ABSTRACT: The fat content and fatty acid (FA) composition of 100 species of fishes and invertebrates (n = 2190) that are potential key forage species of the critically endangered monk seal in the Northwestern Hawaiian Islands were determined. For analysis, these species were classified into 47 groups based on a range of shared factors such as taxonomy, diet, ecological subsystem, habitat, and commercial interest. Hierarchical cluster and discriminant analyses of the 47 groups using 15 major FAs revealed that groups of species with similar FA composition associated into 5 functional groups: herbivores, planktivores, carnivores (which also included piscivores and omnivores), crustaceans, and cephalopods. Discriminant analyses performed on the 4 main functional groups separately revealed that herbivores, planktivores, and crustaceans could be readily differentiated on the basis of their FA signatures, with 97.7, 87.2, and 81.5% of individuals correctly classified, respectively.
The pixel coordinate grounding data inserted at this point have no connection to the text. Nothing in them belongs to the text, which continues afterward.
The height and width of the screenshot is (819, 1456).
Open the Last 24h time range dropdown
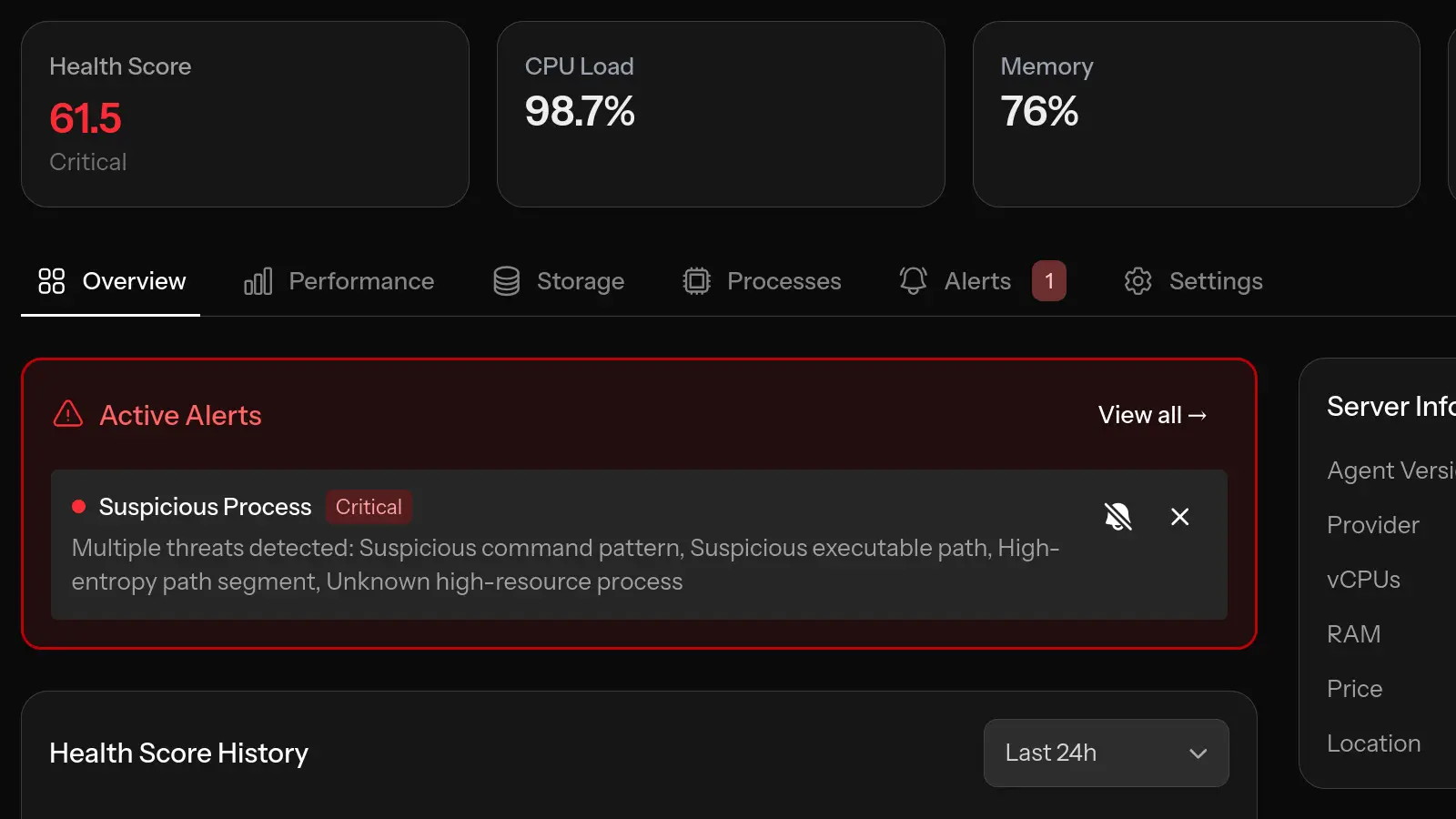point(1105,753)
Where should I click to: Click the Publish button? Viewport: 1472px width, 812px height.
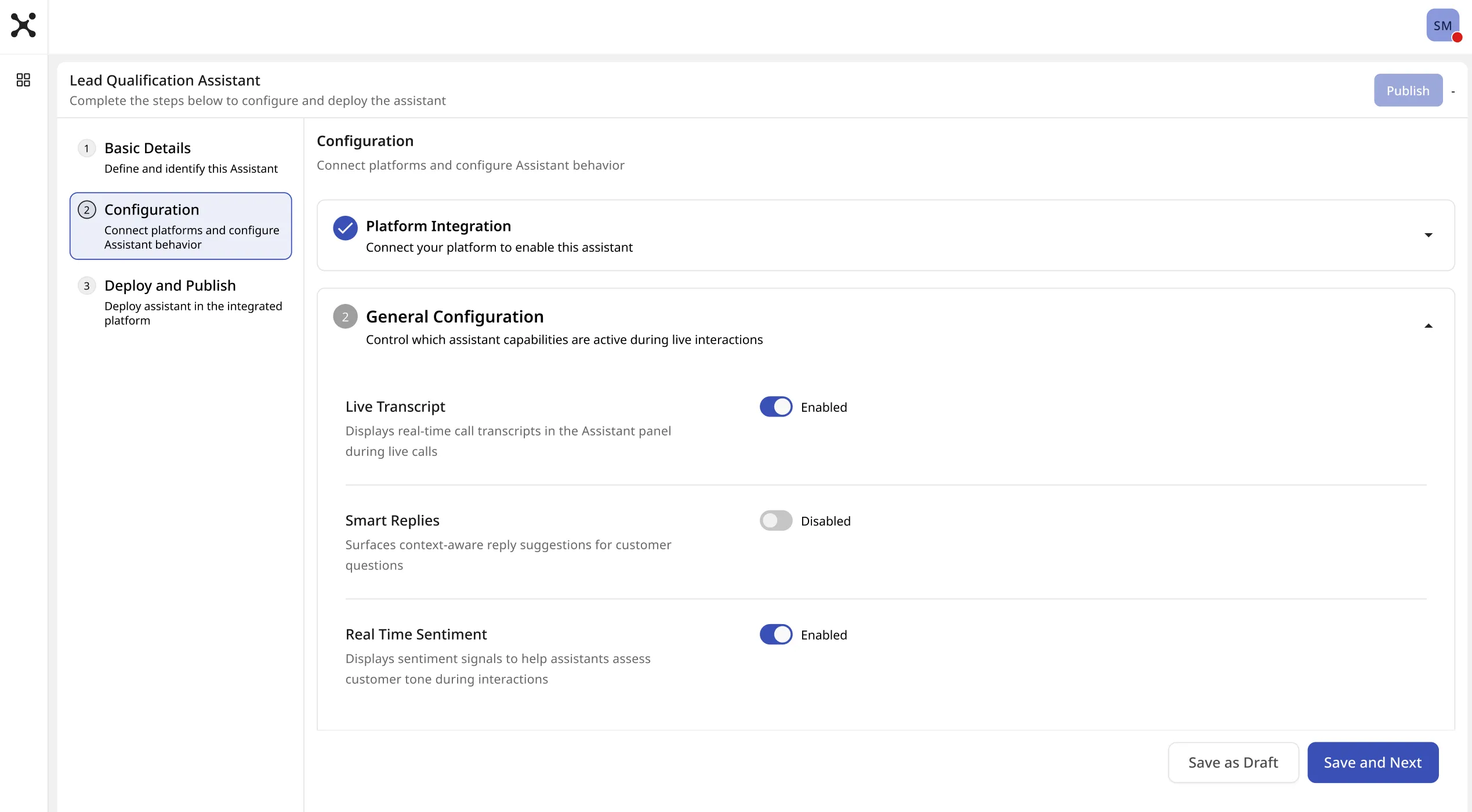[1408, 90]
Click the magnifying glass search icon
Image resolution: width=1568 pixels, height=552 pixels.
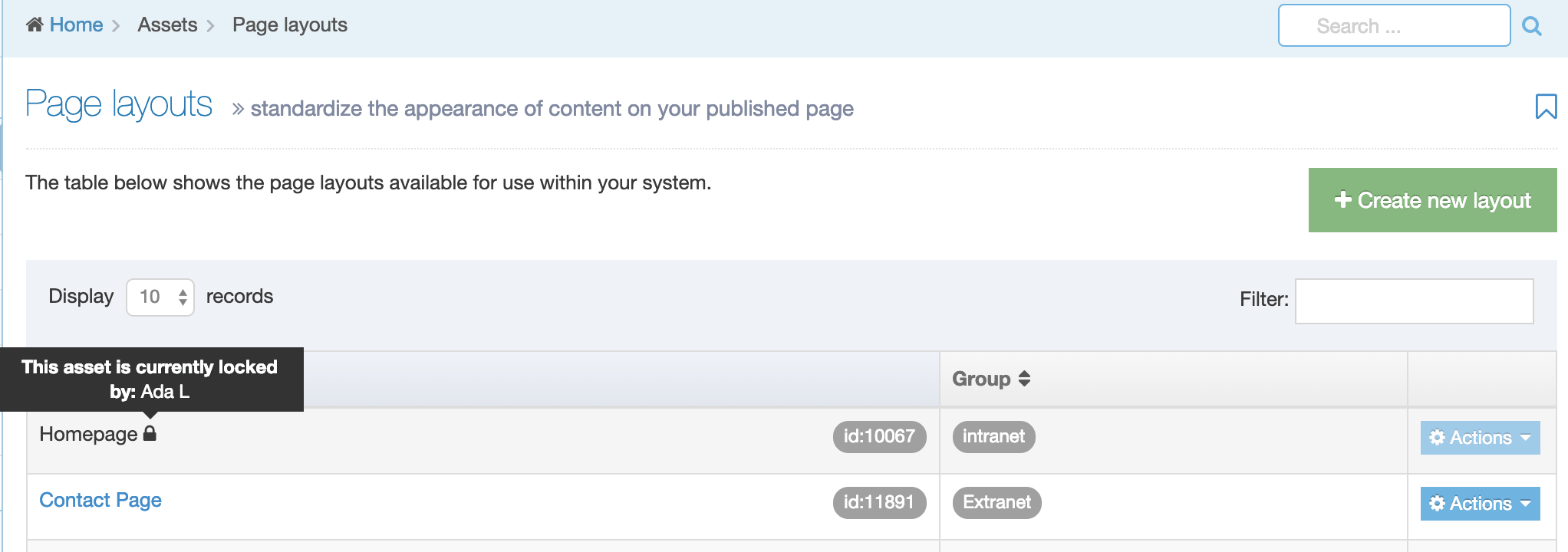[1531, 26]
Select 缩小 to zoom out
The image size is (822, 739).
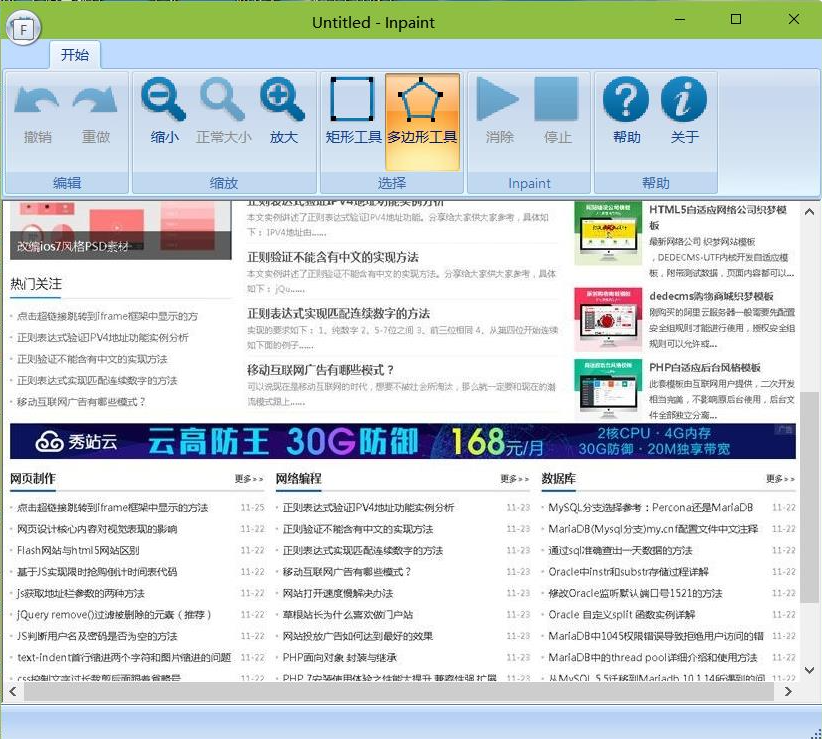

Classification success was lower within the carnivores (75.5%), which indicates that some groups of carnivorous species likely exhibit highly similar diets and/or ecology, rendering their FA signatures harder to differentiate. Despite a relatively broad overlap, most groups were reasonably well classified (>75% success). Five groups had <60% classification success; these taxa were better explained by separately considering individual factors such as species, diet, or ecology rather than the full range of shared factors. The agreement of the FA signatures with ecologically based groupings indicates they can be used to characterize the fish and invertebrate community in this highly complex subtropical ecosystem. These data provide crucial information on the distinctions and overlaps in the diets of reef fish and invertebrates.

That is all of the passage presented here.